*Task statement*: Please copy word for word the part of the essay on parenting with chronic illness that begins at the words "Navigating Parenting with" and stops after "challenging it feels.".

*Document excerpt*:
=== Begin Enclosure ===
Navigating Parenting with Chronic Illness and Lost Slippers
One of the scariest parts of parenthood is failure. Failing your children isn't on any parent's agenda, it's the very thing we strive to avoid. We're trying to not fail them today in the little things and in the long term with the big things that truly matter in the end. The thing about failure, is that you don't know if it's in the cards until it shows up and slaps you in the face. Trying to navigate parenthood and avoid failure in today's world is challenging in itself. Trying to navigate parenthood when you're dealing with a chronic illness and avoiding failure is a whole new level of challenging it feels.
The years of uncertainty before a diagnosis, when you know something is wrong, but you have no diagnosis, so you're just left to your own worst thoughts are some of the most exhausting. Because all you can think about is how you're failing everyone around you. You know you should be and could be doing better but you don't know why you're not. You think about all the worst-case scenarios of what could be wrong with your body. How surely a body that's betraying you like this could only mean it's not meant to last. You feel guilty for not giving your children the quality of a mother they deserve. You feel ashamed for your husband because he didn't sign up to carry this much uncertainty. You wonder if people are tired of you always being tired. You wonder if they can even understand the gravity of how sick you feel - but you also don't want to be the one that complains all the time. So, you do your best to make each day seem not so bad. All the while, you can't help but wonder - why am I trying so hard and still failing?
=== End Enclosure ===
*Supplied records*:
=== Begin Enclosure ===
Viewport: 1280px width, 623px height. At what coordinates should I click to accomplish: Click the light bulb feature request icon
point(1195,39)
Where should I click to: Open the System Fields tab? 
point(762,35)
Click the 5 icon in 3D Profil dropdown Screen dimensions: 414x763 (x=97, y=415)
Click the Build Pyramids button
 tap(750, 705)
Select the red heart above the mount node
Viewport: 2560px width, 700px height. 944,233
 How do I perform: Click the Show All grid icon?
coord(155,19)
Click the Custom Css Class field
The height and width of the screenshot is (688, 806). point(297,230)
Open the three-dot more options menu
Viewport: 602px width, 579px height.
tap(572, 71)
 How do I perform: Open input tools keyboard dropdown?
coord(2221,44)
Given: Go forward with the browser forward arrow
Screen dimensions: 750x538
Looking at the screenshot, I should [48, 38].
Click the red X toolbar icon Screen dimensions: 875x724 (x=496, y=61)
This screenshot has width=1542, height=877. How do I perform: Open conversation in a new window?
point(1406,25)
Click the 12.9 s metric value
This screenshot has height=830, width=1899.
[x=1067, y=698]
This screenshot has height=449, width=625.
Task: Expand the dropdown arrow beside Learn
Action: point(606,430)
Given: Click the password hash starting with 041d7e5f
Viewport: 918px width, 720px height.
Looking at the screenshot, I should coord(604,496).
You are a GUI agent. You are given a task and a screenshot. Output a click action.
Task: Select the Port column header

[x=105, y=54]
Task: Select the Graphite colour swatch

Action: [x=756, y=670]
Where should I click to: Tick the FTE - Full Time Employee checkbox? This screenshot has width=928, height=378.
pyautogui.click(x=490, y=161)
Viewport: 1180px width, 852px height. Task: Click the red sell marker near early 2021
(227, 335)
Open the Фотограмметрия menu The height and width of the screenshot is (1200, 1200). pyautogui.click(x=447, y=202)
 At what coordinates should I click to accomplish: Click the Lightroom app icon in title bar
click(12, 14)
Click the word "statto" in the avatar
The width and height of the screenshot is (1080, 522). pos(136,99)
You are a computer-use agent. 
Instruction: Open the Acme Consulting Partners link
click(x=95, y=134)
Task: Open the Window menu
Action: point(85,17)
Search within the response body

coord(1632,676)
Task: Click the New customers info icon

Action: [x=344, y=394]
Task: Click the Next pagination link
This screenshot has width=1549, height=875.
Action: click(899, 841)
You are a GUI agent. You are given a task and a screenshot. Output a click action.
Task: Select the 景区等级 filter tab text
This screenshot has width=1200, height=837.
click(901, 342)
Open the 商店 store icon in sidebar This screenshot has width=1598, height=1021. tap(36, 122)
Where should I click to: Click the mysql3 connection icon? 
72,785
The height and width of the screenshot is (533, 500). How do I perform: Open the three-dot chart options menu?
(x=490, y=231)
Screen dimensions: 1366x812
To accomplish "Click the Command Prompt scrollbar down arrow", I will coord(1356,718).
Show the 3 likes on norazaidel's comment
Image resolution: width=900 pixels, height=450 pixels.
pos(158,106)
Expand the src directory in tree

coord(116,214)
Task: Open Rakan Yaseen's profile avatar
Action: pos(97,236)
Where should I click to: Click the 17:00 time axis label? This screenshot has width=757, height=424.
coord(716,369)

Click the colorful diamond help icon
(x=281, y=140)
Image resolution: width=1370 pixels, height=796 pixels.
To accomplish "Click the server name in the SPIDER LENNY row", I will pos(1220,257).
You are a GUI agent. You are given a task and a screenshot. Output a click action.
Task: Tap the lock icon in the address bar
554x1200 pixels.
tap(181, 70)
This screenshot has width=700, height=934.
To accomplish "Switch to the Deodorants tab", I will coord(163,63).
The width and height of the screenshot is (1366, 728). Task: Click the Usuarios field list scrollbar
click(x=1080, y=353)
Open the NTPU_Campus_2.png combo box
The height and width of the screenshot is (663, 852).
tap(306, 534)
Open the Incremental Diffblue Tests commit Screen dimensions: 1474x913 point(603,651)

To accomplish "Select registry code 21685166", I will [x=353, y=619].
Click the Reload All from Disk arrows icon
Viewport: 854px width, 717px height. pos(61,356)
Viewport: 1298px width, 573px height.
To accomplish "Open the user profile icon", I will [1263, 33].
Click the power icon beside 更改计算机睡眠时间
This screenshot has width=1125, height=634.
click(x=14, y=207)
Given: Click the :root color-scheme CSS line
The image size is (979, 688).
=== End Enclosure ===
*Problem solution*:
Navigating Parenting with Chronic Illness and Lost Slippers
One of the scariest parts of parenthood is failure. Failing your children isn't on any parent's agenda, it's the very thing we strive to avoid. We're trying to not fail them today in the little things and in the long term with the big things that truly matter in the end. The thing about failure, is that you don't know if it's in the cards until it shows up and slaps you in the face. Trying to navigate parenthood and avoid failure in today's world is challenging in itself. Trying to navigate parenthood when you're dealing with a chronic illness and avoiding failure is a whole new level of challenging it feels.